And, the same thing using the Aviatrix Terraform provider:

data "aws_region" "current" {
}

resource "aviatrix_aws_tgw" "tgw1" {
    tgw_name = "terraform-test"
    account_name = "demo-application"
    region = "${data.aws_region.current.name}"
    aws_side_as_number = "64512"
    security_domains = [
        {
            security_domain_name = "dev"
            connected_domains = ["shared-services"]
            attached_vpc = [
                {
                    vpc_region = "${data.aws_region.current.name}"
                    vpc_account_name = "demo-application"
                    vpc_id = "${aws_vpc.dev1.id}"
                },
                {
                    vpc_region = "${data.aws_region.current.name}"
                    vpc_account_name = "demo-application"
                    vpc_id = "${aws_vpc.dev2.id}"
                }
            ]
        },
        {
            security_domain_name = "prod"
            connected_domains = ["shared-services"]
            attached_vpc = [
                {
                    vpc_region = "${data.aws_region.current.name}"
                    vpc_account_name = "demo-application"
                    vpc_id = "${aws_vpc.prod1.id}"
                }
            ]
        },
        {
            security_domain_name = "shared-services"
            connected_domains = ["dev", "prod"]
            attached_vpc = [
                {
                    vpc_region = "${data.aws_region.current.name}"
                    vpc_account_name = "shared-services"
                    vpc_id = "${aws_vpc.shared_services.id}"
                }
            ]
        }
    ]
}

Aviatrix simplifies everything down to the essentials and allow you to see what is connected to what in one contained resource.

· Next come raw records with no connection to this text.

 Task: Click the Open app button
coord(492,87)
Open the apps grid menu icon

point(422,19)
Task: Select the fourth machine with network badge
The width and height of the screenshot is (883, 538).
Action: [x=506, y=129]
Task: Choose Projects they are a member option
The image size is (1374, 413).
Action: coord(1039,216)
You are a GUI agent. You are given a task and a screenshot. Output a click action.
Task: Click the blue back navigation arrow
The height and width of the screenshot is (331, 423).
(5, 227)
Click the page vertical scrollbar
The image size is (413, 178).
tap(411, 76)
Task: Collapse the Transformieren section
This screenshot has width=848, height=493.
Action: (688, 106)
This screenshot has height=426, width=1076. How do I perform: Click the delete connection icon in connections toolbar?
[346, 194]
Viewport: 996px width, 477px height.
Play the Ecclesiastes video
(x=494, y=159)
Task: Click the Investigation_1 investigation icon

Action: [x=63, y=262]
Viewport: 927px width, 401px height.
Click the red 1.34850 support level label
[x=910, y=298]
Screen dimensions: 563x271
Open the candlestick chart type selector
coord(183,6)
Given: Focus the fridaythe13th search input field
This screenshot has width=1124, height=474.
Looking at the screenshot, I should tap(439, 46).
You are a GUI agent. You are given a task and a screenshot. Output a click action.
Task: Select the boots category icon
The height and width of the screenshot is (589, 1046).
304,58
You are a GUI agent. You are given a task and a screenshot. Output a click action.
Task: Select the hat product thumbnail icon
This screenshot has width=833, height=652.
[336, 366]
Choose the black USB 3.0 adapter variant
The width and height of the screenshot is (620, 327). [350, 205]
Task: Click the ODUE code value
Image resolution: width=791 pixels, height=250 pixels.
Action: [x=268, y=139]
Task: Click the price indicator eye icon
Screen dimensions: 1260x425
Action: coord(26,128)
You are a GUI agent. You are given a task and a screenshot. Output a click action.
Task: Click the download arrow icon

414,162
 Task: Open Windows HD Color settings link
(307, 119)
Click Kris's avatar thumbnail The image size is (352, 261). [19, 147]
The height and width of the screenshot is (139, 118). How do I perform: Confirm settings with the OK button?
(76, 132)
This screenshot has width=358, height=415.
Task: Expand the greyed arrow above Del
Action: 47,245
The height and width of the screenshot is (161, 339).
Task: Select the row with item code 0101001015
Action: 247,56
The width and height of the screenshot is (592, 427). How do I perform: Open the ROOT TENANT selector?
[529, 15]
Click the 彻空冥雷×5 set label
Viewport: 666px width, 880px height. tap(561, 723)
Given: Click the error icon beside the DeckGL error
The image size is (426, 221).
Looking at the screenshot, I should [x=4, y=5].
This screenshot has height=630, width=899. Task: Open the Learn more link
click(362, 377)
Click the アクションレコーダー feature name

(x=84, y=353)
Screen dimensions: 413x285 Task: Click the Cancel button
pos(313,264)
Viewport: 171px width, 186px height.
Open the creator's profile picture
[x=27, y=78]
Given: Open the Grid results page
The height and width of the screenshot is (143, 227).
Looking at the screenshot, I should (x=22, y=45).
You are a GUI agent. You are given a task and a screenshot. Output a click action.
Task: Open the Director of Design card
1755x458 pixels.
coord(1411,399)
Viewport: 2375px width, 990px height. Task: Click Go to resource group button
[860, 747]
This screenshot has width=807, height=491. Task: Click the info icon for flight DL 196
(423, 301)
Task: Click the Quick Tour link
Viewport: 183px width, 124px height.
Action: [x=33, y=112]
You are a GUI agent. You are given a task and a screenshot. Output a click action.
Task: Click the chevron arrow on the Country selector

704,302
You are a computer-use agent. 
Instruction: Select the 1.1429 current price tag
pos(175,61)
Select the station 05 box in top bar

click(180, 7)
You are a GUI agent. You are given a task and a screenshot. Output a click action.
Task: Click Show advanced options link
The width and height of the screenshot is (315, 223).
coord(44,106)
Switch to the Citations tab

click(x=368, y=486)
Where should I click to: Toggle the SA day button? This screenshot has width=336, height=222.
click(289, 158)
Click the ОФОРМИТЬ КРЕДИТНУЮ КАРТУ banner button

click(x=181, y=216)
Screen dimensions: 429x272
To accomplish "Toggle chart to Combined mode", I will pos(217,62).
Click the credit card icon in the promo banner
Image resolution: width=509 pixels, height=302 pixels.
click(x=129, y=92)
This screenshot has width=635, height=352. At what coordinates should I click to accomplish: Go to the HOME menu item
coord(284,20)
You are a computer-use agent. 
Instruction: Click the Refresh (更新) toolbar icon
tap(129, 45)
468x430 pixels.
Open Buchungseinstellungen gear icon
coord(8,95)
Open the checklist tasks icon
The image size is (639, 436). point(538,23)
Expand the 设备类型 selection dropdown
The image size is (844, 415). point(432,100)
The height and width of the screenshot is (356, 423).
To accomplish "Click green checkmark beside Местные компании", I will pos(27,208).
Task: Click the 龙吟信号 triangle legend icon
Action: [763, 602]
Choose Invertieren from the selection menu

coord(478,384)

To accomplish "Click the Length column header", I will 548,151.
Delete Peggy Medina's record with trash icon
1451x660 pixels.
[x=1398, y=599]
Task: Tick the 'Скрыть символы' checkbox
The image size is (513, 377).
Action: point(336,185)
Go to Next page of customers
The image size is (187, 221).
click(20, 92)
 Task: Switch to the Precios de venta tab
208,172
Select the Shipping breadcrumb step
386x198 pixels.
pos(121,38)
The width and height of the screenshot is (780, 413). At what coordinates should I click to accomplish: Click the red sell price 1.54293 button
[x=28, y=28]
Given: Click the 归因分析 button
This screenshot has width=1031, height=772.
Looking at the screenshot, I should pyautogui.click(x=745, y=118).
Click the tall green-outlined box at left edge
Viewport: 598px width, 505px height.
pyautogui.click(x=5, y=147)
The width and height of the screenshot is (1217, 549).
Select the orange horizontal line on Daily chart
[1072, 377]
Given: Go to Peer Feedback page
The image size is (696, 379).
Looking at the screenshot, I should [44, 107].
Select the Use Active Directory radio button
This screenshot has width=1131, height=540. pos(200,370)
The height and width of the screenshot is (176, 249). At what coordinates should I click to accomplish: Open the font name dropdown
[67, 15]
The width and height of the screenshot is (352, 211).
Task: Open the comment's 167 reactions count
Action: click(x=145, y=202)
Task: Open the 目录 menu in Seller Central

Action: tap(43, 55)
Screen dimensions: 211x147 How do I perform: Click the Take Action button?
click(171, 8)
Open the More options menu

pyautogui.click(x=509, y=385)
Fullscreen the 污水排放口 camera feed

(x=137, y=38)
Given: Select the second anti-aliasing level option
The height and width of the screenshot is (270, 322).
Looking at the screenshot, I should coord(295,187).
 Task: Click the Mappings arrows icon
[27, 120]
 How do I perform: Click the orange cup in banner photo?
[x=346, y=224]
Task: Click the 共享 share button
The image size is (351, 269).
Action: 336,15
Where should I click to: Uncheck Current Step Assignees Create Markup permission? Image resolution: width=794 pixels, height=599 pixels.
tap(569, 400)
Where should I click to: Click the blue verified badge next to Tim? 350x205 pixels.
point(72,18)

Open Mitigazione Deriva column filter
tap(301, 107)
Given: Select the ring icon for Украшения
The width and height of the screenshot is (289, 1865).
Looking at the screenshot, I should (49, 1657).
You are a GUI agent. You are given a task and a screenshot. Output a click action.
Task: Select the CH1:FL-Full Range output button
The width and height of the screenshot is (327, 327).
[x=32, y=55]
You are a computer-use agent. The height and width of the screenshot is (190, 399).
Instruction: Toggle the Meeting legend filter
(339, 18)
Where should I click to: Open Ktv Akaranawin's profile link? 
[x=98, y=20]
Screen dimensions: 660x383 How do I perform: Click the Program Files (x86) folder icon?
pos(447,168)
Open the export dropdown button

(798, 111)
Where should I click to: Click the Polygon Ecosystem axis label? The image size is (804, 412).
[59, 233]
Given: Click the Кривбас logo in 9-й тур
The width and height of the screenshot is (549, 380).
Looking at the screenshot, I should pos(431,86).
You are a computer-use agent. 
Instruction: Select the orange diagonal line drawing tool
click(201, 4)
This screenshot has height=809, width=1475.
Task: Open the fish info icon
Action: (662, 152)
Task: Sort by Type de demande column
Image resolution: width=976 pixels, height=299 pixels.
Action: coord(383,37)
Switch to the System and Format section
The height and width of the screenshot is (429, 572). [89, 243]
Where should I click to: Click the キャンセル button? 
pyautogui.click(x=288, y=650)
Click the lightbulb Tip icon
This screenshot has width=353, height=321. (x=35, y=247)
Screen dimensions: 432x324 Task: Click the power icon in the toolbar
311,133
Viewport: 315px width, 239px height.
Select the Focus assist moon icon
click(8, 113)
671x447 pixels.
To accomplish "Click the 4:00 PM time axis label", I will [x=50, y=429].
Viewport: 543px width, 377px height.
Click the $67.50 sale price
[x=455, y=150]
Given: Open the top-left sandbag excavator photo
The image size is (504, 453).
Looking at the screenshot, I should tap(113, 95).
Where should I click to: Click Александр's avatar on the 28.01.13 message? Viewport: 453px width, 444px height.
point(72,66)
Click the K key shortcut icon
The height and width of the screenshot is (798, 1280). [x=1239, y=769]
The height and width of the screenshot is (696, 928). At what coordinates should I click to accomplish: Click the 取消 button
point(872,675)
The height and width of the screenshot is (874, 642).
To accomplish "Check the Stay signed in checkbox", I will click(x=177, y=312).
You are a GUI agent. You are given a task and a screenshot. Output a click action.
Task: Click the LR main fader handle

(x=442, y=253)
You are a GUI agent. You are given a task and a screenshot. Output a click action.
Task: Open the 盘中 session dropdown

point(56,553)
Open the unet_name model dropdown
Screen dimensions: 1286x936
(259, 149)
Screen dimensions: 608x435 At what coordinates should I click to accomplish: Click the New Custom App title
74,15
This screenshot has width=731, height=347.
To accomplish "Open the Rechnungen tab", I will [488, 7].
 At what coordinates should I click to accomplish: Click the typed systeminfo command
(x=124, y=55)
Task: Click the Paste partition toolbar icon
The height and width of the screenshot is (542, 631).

In this example, we only consider a single AWS account. Even with that, there is still a lot of complexity using the AWS Terraform provider. On the other hand, the Aviatrix provider keeps things simple: it handles subnets, route tables, and even multiple account connectivity so you can get back to doing what matters.

Reduce Time for Ongoing Maintenance of Transit Gateway

AWS environments are dynamic, changing frequently. VPCs get added often along with new subnets in existing VPCs. And, connectivity needs change as the requirements of VPCs and the applications contained within evolve.

When your environment changes, you likely update your Terraform scripts. But, it's not always easy to remember all the Transit Gateway resource dependencies.

For example, for each new subnet that is a different Availability Zone (AZ), you will need to remember to update the aws_ec2_transit_gateway_vpc_attachment resource to add the new subnet ID. And, you can't add it if there is already a subnet listed in the same AZ because it will fail. You will also need to manage the route table for the new subnet (if different from the existing). These types of things make the script error prone and causes time to be lost on debugging and troubleshooting.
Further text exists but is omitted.